-- Exercise prompt --
Every single entry must be restated word for word.
[Data supplied]
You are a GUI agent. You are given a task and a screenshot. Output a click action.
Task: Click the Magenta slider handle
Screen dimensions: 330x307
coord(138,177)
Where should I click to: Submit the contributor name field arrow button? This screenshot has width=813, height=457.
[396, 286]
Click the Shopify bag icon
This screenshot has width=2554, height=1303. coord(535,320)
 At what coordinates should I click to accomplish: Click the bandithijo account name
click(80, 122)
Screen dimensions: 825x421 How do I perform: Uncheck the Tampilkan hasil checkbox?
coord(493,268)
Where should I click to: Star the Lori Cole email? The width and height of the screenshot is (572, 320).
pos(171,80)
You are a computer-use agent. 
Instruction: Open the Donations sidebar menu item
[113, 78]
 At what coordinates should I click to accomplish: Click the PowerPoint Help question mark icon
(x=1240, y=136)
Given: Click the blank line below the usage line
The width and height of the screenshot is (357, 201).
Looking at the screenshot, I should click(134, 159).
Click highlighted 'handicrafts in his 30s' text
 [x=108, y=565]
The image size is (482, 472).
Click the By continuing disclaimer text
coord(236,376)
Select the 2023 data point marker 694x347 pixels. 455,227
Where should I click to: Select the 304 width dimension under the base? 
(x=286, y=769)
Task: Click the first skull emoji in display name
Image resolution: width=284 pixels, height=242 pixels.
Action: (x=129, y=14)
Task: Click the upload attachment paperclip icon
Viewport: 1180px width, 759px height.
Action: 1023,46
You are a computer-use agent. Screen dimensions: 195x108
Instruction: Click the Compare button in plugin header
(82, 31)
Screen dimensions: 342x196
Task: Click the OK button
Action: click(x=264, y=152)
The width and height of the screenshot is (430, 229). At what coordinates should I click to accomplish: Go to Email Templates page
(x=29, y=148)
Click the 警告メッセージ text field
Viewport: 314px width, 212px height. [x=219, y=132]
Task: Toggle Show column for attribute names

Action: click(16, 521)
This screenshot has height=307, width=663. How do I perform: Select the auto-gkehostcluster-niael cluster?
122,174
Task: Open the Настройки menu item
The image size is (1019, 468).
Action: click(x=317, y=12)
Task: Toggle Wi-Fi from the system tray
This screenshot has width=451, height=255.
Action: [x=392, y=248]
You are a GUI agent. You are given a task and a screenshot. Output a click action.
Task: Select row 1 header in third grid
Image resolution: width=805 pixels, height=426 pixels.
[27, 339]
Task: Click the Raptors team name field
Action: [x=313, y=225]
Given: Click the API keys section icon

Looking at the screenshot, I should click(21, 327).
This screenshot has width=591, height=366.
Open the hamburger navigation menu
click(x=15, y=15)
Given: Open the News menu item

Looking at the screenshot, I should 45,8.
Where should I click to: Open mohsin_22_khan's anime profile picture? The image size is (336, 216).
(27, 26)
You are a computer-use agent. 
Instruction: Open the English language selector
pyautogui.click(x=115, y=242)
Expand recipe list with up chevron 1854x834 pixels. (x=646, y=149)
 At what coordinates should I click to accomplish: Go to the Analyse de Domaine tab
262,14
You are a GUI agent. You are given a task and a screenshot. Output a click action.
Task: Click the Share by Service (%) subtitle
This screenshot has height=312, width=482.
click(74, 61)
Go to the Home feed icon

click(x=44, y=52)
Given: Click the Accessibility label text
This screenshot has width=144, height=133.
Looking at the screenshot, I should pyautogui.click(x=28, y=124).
[/Data supplied]
-- Response to the task --
You are a GUI agent. You are given a task and a screenshot. Output a click action.
Task: Click the Magenta slider handle
Screen dimensions: 330x307
coord(138,177)
Where should I click to: Submit the contributor name field arrow button? This screenshot has width=813, height=457.
[396, 286]
Click the Shopify bag icon
This screenshot has width=2554, height=1303. coord(535,320)
 At what coordinates should I click to accomplish: Click the bandithijo account name
click(80, 122)
Screen dimensions: 825x421 How do I perform: Uncheck the Tampilkan hasil checkbox?
coord(493,268)
Where should I click to: Star the Lori Cole email? The width and height of the screenshot is (572, 320).
pos(171,80)
You are a computer-use agent. 
Instruction: Open the Donations sidebar menu item
[113, 78]
 At what coordinates should I click to accomplish: Click the PowerPoint Help question mark icon
(x=1240, y=136)
Given: Click the blank line below the usage line
The width and height of the screenshot is (357, 201).
Looking at the screenshot, I should click(134, 159).
Click highlighted 'handicrafts in his 30s' text
 [x=108, y=565]
The image size is (482, 472).
Click the By continuing disclaimer text
coord(236,376)
Select the 2023 data point marker 694x347 pixels. 455,227
Where should I click to: Select the 304 width dimension under the base? 
(x=286, y=769)
Task: Click the first skull emoji in display name
Image resolution: width=284 pixels, height=242 pixels.
Action: (x=129, y=14)
Task: Click the upload attachment paperclip icon
Viewport: 1180px width, 759px height.
Action: 1023,46
You are a computer-use agent. Screen dimensions: 195x108
Instruction: Click the Compare button in plugin header
(82, 31)
Screen dimensions: 342x196
Task: Click the OK button
Action: click(x=264, y=152)
The width and height of the screenshot is (430, 229). At what coordinates should I click to accomplish: Go to Email Templates page
(x=29, y=148)
Click the 警告メッセージ text field
Viewport: 314px width, 212px height. [x=219, y=132]
Task: Toggle Show column for attribute names

Action: click(16, 521)
This screenshot has height=307, width=663. How do I perform: Select the auto-gkehostcluster-niael cluster?
122,174
Task: Open the Настройки menu item
The image size is (1019, 468).
Action: click(x=317, y=12)
Task: Toggle Wi-Fi from the system tray
This screenshot has width=451, height=255.
Action: [x=392, y=248]
You are a GUI agent. You are given a task and a screenshot. Output a click action.
Task: Select row 1 header in third grid
Image resolution: width=805 pixels, height=426 pixels.
[27, 339]
Task: Click the Raptors team name field
Action: [x=313, y=225]
Given: Click the API keys section icon

Looking at the screenshot, I should click(21, 327).
This screenshot has width=591, height=366.
Open the hamburger navigation menu
click(x=15, y=15)
Given: Open the News menu item

Looking at the screenshot, I should 45,8.
Where should I click to: Open mohsin_22_khan's anime profile picture? The image size is (336, 216).
(27, 26)
You are a computer-use agent. 
Instruction: Open the English language selector
pyautogui.click(x=115, y=242)
Expand recipe list with up chevron 1854x834 pixels. (x=646, y=149)
 At what coordinates should I click to accomplish: Go to the Analyse de Domaine tab
262,14
You are a GUI agent. You are given a task and a screenshot. Output a click action.
Task: Click the Share by Service (%) subtitle
This screenshot has height=312, width=482.
click(74, 61)
Go to the Home feed icon

click(x=44, y=52)
Given: Click the Accessibility label text
This screenshot has width=144, height=133.
Looking at the screenshot, I should pyautogui.click(x=28, y=124).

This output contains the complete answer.